Alzheimer's disease (AD), a late onset neurodegenerative disorder is characterized by the loss of memory, disordered cognitive function, caused by accumulation of amyloid-β (Aβ) peptide and neurofibrillary tangles (NFTs) in the neocortex and hippocampal brain area. Extensive research has been done on the findings of the disease etiology or pathological causes of aggregation of Aβ and hyperphosphorylation of tau protein without much promising results. Recently, calcium dysregulation has been reported to play an important role in the pathophysiology of AD. Calcium ion acts as one of the major secondary messengers, regulates many signaling pathways involved in cell survival, proliferation, differentiation, transcription and apoptosis.

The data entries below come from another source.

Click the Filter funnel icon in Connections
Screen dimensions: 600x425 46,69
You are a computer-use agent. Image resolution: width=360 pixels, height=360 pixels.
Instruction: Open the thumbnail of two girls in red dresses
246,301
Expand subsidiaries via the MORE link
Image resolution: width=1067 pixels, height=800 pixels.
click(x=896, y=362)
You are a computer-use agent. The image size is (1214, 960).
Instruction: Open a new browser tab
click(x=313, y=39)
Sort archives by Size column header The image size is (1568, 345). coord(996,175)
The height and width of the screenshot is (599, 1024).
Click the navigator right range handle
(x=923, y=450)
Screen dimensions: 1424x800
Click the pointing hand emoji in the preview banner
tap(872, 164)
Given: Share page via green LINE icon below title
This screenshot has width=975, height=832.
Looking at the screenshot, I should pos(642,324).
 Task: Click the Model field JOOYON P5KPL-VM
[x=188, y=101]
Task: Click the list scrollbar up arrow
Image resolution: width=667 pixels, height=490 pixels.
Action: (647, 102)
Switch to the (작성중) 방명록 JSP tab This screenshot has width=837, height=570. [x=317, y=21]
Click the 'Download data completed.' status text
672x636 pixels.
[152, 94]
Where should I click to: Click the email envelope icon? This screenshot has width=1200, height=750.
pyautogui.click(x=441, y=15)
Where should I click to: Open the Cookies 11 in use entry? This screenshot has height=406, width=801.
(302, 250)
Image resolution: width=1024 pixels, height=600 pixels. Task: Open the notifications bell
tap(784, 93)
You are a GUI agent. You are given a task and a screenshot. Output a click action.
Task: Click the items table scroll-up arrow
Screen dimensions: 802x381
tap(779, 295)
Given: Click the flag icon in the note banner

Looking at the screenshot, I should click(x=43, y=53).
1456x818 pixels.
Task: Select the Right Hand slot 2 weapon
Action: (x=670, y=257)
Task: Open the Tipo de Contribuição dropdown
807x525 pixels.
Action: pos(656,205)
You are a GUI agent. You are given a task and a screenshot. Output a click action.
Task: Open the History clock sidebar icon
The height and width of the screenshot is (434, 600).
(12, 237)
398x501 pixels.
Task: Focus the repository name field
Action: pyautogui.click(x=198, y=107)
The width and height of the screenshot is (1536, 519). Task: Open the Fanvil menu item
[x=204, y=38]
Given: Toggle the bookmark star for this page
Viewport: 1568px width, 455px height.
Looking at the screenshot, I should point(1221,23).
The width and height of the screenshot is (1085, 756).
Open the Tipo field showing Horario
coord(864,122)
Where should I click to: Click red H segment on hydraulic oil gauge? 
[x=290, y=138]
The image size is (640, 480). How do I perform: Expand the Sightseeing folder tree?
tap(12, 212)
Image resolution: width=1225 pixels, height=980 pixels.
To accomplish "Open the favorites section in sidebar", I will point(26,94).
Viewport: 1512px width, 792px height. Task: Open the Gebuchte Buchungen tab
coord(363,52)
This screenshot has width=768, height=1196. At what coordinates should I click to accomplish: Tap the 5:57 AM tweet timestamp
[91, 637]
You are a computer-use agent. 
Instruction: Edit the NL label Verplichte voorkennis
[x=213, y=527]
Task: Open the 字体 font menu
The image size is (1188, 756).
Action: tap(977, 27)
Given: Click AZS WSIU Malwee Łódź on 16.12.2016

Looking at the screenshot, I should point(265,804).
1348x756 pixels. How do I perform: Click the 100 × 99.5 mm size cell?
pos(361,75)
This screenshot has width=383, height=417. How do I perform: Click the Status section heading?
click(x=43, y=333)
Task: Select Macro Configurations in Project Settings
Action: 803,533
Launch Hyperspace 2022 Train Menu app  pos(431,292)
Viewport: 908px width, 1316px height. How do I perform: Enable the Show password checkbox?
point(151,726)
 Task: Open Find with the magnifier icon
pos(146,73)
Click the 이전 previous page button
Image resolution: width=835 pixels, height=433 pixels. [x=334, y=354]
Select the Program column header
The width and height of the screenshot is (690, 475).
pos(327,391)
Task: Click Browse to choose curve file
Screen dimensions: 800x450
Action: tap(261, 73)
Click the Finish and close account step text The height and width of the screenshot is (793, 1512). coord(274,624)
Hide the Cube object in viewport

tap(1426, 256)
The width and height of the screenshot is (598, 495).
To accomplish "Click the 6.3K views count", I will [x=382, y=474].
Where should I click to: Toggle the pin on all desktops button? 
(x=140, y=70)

Calcium signaling is one of the major signaling pathways involved in the formation of memory, generation of energy and other physiological functions. It also can modulate function of many proteins upon binding. Dysregulation in calcium homeostasis leads to many physiological changes leading to neurodegenerative diseases including AD. In AD, GPCRs generate secondary messengers which regulate calcium homeostasis inside the cell and is reported to be disturbed in the pathological condition. Calcium channels and receptors present on the plasma membrane and intracellular organelle maintain calcium homeostasis through different signaling mechanisms. In this review, we have summarized the different calcium channels and receptors involved in calcium dysregulation which in turn play a critical role in the pathogenesis of AD. Understanding the role of calcium channels and GPCRs to maintain calcium homeostasis is an attempt to develop effective AD treatments.